Di Balik Cerita “Sarang Narkoba”
Dulu Gang Jemaah Dikenal Sebagai Kawasan Bong
Sejumpah penangkapan kepolisian maupun BNN terhadap pemakai, kurir hingga bandar narkoba, sering berujung pada lokasi Gang Jemaah 2.
BANJARMASINPOST.CO.ID - Gang Jemaah 2. Bagi masyarakat Banjarmasin, gang yang berada di Kelurahan Pekauman, Banjarmasin, Selatan, Kalsel, ini selalu diidentikkan dengan sarang narkoba .
Beberapa kali penangkapan yang dilakukan aparat kepolisian maupun BNN terhadap pemakai, kurir hingga bandar narkoba, sering berujung pada lokasi Gang Jemaah 2, sebagai tempat tinggal alias alamat si pelakunya.

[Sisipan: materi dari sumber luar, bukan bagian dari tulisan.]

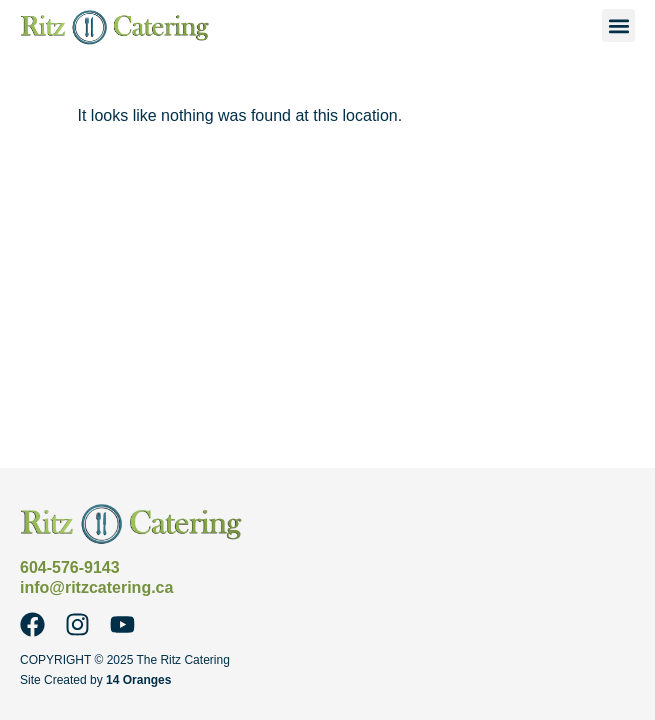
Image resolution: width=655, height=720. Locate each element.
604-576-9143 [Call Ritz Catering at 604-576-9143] (70, 567)
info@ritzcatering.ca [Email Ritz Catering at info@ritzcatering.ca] (96, 587)
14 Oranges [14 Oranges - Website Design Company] (138, 680)
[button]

Sejumlah nama yang cukup populer terkait narkoba mungkin masih lekat dalam ingatan kita. Sebut saja nama Udin Coro, salah satu bandar narkoba yang pernah ditangkap sekitar awal 2000-an.

banjarmasinpost.co.id/apunk
Petugas mengerahkan anjing pelacak narkoba saat penggerebekan di Gang Jemaah, Pekauman, Banjarmasin, Kamis (3/3/2016)
Kemudian tiga kakak beradik, Aman, Alan, Yuni, dikenal sebagai bandar narkoba yang cukup licin. Bahkan, nama Aman alias Aman Bisul termasuk dalam jaringan narkoba internasional.
Dalam hal dunia kriminalitas, kawasan Gang Jemaah 2 sebenarnya bukan sesuatu yang baru. Jauh sebelum 'terkenal' sebagai sarang narkoba, kawasan itu sudah terkenal dengan berbagai tindak kriminalitas, mulai copet, mabuk-mabukan (minuman keras), pencurian, premanisme, prostitusi, dan perjudian.
Namun, dari sejumlah jenis kriminalitas tersebut, yang paling terkenal di kawasan ini adalah perjudian.
Jauh sebelum narkoba marak, tepatnya sekitar 1970-an hingga 1990-an perjudian di kawasan ini sangat terkenal. Saat itu orang belum mengenal nama Jemaah 2. Kawasan itu lebih dikenal dengan sebutan 'Bong'.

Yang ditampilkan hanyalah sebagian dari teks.